The concentration of bulk hTBP-1 obtained according to this invention is determined by the method of light absorption at a wavelength of 280 nm using the molar extinction coefficient (ε) which was calculated based on the data of the initial phase of purification of hTBP-1. Three representative hTBP-1 bulks were used, which were purified by a new cleaning procedure, and ε=0.776 was determined. The extinction coefficient obtained in this way is used for scaling up to the industrial scale and the production phase. Since the bulk concentration ranges from 20-30 mg/ml, it is necessary to dilute the material to 1 mg/ml with bulk buffer (40mM, PBS, pH 7.1±0.2, 10mM NaCl) and check with an absorbance test at 280nm.

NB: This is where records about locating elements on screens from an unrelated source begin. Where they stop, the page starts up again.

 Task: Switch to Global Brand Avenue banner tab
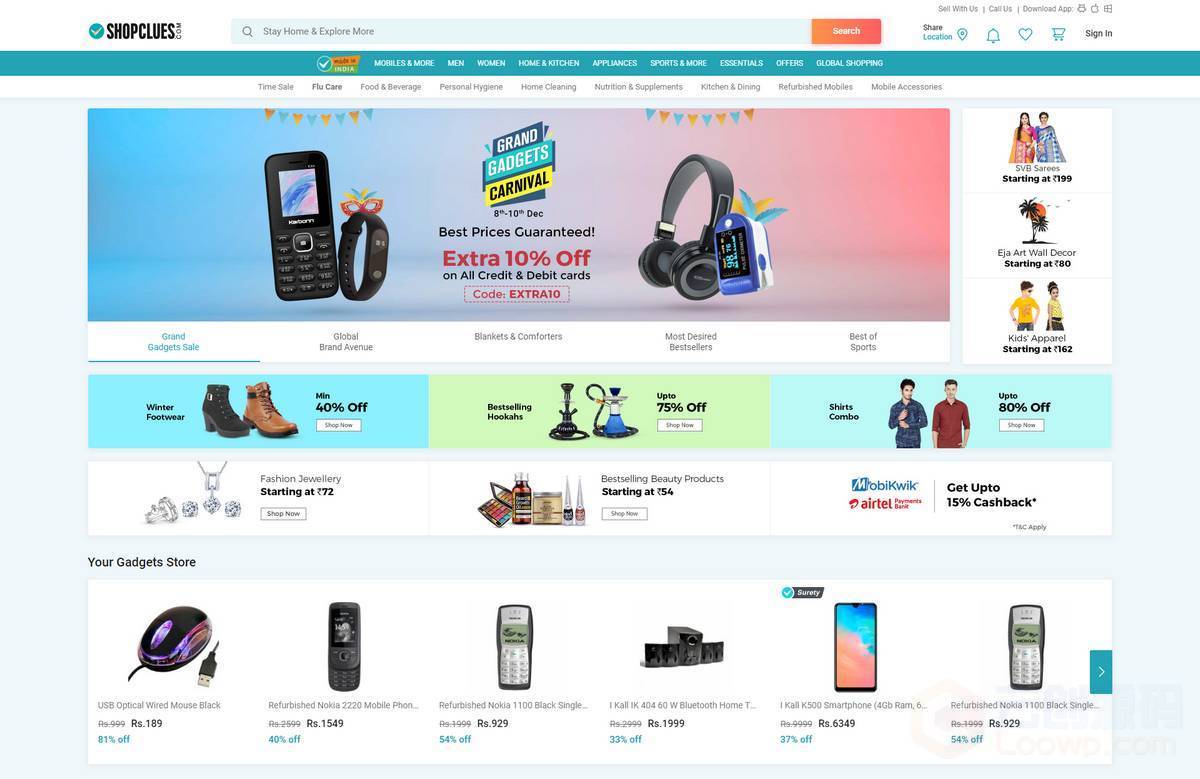(x=346, y=342)
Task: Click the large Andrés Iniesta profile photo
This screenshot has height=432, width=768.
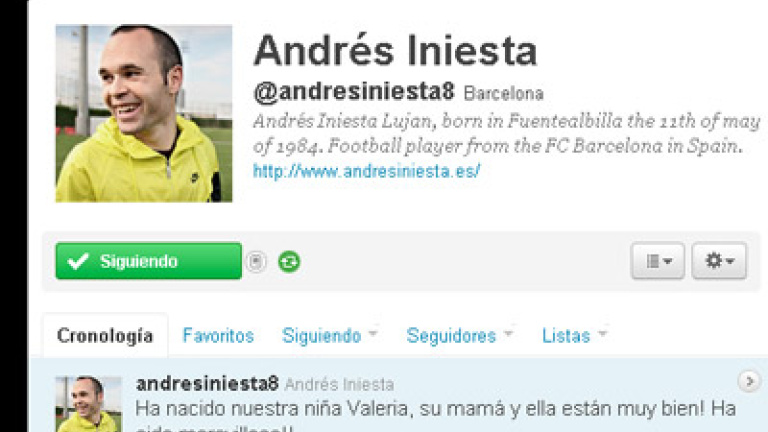Action: pyautogui.click(x=144, y=113)
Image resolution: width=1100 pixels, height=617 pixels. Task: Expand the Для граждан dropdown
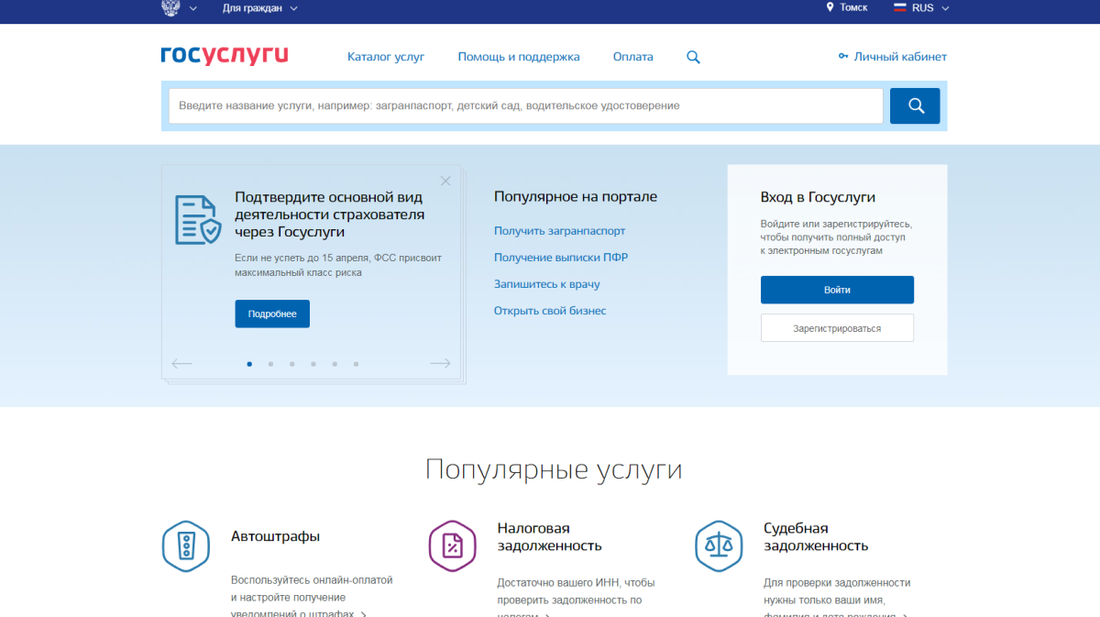click(x=253, y=7)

5. Protein determination according to Bradford

The Bradford method is used to determine total protein in hTBP-1 bulk (see Bradford, MM. Analytical Biochemistry 72: 248-254, 1976 and Stoscheck, CM.. Methdots in Enzymology 182: 50-69, 1990) A standard test that it is used by BSA

6. Biotesting In vitro

The bioactivity of hTBP-1 refers to the ability to bind with TNF α. this test is used for both in-process and bulk testing.

Claims (9)

1. The method of isolation of pure TNF binding protein characterized by the fact that the solution of crude TNF binding protein is eluted by immobilizing metal affinity chromatography (IMAC) using copper as the metal. 2. Method for purification of recombinant TNF binding protein, characterized in that the main step is immobilizing metal affinity chromatography using copper as metal. 3. The method according to claim 1 or 2, characterized in that the elution on the IMAC column is carried out in the range of pH 2.8 to 3.2. 4. A procedure that complies with any of the previously stated requirements, indicated that the elution on the IMAC column is carried out at a salinity (salinity) in the range of 14 to 16ms. 5. A process that is in accordance with any of the above-mentioned requirements, characterized by the fact that it contains the following steps, as intermediate steps: ion exchange chromatography (IEC) at acidic pH, preferably in the range of 3 to 4, followed by ion exchange chromatography at basic pH, preferably in the range of 8 to 10. 6. A method which is in accordance with any of the aforementioned requirements, characterized in that the final step (polishing step) is hydrophobic interaction chromatography (HIC). 7. A process that is in accordance with any of the previously stated requirements, characterized in that each step of chromatography is followed by ultrafiltration. 8. A method according to any preceding claim, characterized in that the TNF binding protein is recombinant hTBP-1. 9. A process for the production of a TNF binding protein characterized in that the isolation or purification of the protein is in accordance with the process described in any of the preceding claims.